Human whole blood model

The whole blood model was carried out according to the procedure described by Ison. Whole human venous blood was taken from a healthy volunteer with informed consent, collected into sterile Vacutainer tubes containing sodium heparin anti-coagulant (Becton Dickinson Systems, New Jersey) and processed within 1h. Whole blood (1ml) was dispensed into sterile 24 well tissue culture plates (Greiner bio-one, Germany) and triplicate wells were treated with various concentrations of live bacteria, isolated OM 1 or LPS from meningococci 2 (Nm-LPS) or E. coli (Ec-LPS), in the presence of varying concentrations of CyP. In addition, control wells consisted of blood alone and blood with CyP only. The plates were incubated at 37oC, initially on a rocking table (20 rpm) for the first 3h and then without rocking for the remainder of the experiment(s). Samples were taken at 6 and 24h, centrifuged (13,000g, 5 min) and the plasma layer removed and stored at –20oC for analysis.

Measurement of cytokine production in human plasma
The levels of pro-inflammatory (interleukin (IL)-1α, IL-1β, IL-6 and tumour necrosis factor (TNF)- α), chemoattractant (monocyte chemoattractant protein (MCP)-1, IL-8 and regulated upon activation, normal T cell expressed and secreted (RANTES), anti inflammatory (IL-10 ) and growth factor related (granulocyte-macrophage colony stimulating factor, GM-CSF) cytokine proteins were quantified by sandwich immuno-assay, as described. A two-sample t-Test was used to compare the mean levels of cytokine secretion following particular treatments, with p<0.05 as significant. Isolation and stimulation of human monocyte-derived dendritic cells (mo-DC). Buffy coats were obtained from the Swiss Blood Center, Basel and ethical permission for the use of human primary cells was obtained from the Federal Office of Public Health, Switzerland. Monocytes were purified from peripheral blood mononuclear cells by positive sorting using anti-CD14 conjugated magnetic microbeads (Miltenyi). Mo-DCs were generated as described previously by culturing monocytes in RPMI medium supplemented with 10% (v/v) foetal bovine serum, GM-CSF (Gentaur) and IL-4 (33). Mo-DC (0.5x106 cells/ml) were stimulated with Nm-LPS or Ec-LPS (100ng/ml) in the absence or presence of CyP (2.5-20 μg/ml). Production of human TNF-α and IL-6 cytokines was measured in mo- DC supernatant fluids after stimulation for 20 h, using DuoSet ELISA Development kits (R&D Systems). Cytokine data are from measurements with standard deviations below 5%.

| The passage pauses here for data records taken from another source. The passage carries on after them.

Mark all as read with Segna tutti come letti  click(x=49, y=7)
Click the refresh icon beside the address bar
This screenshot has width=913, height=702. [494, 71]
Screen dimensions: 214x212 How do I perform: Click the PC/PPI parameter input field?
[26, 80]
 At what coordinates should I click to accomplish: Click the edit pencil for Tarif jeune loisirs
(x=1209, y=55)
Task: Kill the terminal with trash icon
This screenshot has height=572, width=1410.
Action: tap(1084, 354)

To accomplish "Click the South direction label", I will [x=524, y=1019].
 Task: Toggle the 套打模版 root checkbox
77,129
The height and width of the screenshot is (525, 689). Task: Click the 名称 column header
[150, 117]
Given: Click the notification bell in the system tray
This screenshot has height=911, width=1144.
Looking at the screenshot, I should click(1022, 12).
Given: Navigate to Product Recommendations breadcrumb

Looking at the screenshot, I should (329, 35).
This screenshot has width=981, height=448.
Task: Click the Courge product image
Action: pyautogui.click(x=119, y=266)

Human Jurkat cells (1x1072 , expressing human MD-2) were transfected as described previously, by electroporation (250V, 975μF; Gene Pulser II, Bio-Rad) with 1.5μg of expression vector encoding human TLR4 together with 1μg of 3xNF-κB Luc reporter vector (kindly provided by G. Natoli, IFOM, Milano, Italy). After 24h, the cells were washed, resuspended in 12 ml of fresh medium and plated onto 12 well plates with 0.8 ml of cells for each stimulatory condition (100ng/ml of Nm-LPS or Ec-LPS, in the absence or presence of 5- 8 μg/ml of CyP). After 8h of stimulation, the cells were harvested, lysed and reporter gene activity was measured using the Luciferase Assay System (Promega) and Veritas luminometer (Turner BioSystems), according to the manufacturers’ instructions. Jurkat cells transfected with empty vector together with 3×NF-κBLuc reporter vector were used as a mock-control. Luciferase activity in the presence of CyP is shown as a mean percentage of the activity observed from cells stimulated with LPS alone (100%), with error bars denoting the standard deviation.